Jordan, which lost five nationals in the attacks, said the key to uprooting such attacks was an end to the Palestinian-Israeli crisis.
Some countries said the bombings were in violation of Islam.
Iranian Foreign Minister Kamal Kharazi said there was no justification for the attacks. In a message addressed to his Saudi counterpart, Kharazi said “terrorism” could only increase tensions and hatred.
British Prime Minister Tony Blair condemned as “cowardly and disgraceful” the car bombings, which killed at least one Briton.
Leaders across Europe, Australia and Russia joined the chorus of condemnation for the attacks.

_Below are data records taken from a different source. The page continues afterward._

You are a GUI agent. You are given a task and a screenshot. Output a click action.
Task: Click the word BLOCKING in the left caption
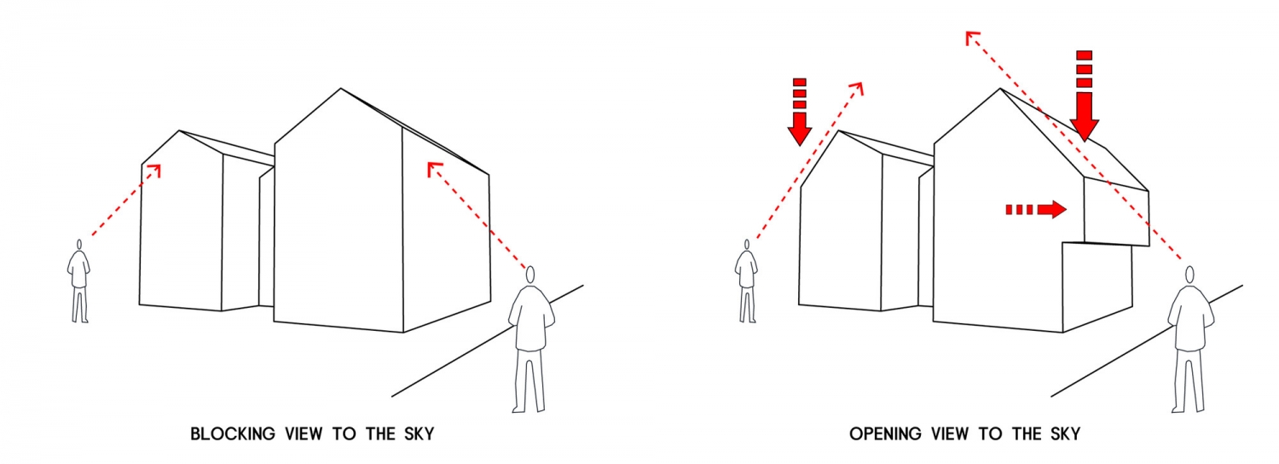pos(233,434)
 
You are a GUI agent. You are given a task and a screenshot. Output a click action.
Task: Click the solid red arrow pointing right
pos(1036,210)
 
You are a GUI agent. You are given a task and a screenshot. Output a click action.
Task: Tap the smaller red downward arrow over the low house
pos(800,112)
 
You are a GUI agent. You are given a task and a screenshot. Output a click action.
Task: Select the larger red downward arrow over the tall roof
pos(1085,96)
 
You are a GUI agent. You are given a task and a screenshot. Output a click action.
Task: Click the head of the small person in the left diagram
pos(78,245)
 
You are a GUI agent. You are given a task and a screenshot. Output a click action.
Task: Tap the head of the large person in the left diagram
pos(530,275)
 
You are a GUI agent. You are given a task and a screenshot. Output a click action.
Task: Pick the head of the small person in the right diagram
pos(746,245)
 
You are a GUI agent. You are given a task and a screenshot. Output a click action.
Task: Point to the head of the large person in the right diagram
pos(1190,275)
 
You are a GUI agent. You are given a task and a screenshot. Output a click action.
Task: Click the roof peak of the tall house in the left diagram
pos(341,89)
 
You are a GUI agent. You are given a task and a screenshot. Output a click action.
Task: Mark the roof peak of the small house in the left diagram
pos(179,130)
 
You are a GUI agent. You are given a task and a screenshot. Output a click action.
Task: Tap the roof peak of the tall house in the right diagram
pos(1000,89)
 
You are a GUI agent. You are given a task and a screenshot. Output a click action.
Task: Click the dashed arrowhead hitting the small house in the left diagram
pos(155,169)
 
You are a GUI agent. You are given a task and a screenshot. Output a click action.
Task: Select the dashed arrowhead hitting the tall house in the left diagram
pos(433,167)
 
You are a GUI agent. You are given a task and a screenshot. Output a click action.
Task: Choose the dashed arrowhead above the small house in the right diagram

French President Jacques Chirac vowed to assist international partners in the "war against terror".
The Vatican issued a statement calling on the international community to confront violence which threatened world peace.
Meanwhile, a former US diplomat said Washington’s invasion of Iraq had boosted the risk of similar attacks.
Robert Pelletreau served as Assistant Secretary of State for Near Eastern Affairs during the Clinton administration. He said in an interview published in Portugal that the US-led invasion had raised the risks because there was a lot of anger in the Arab world.
Palestinian President Yasser Arafat and Arab League Chief Amr Musa also condemned the attacks.
But Hamas official Abdel Aziz Al-Rantissi was quoted as saying the attacks “proved the prime enemy for the United States is its own policy".
The Arab street echoed these sentiments. Ordinary citizens said attacks would likely continue unless Washington changed what is perceived in the Middle East as its biased policy in the region.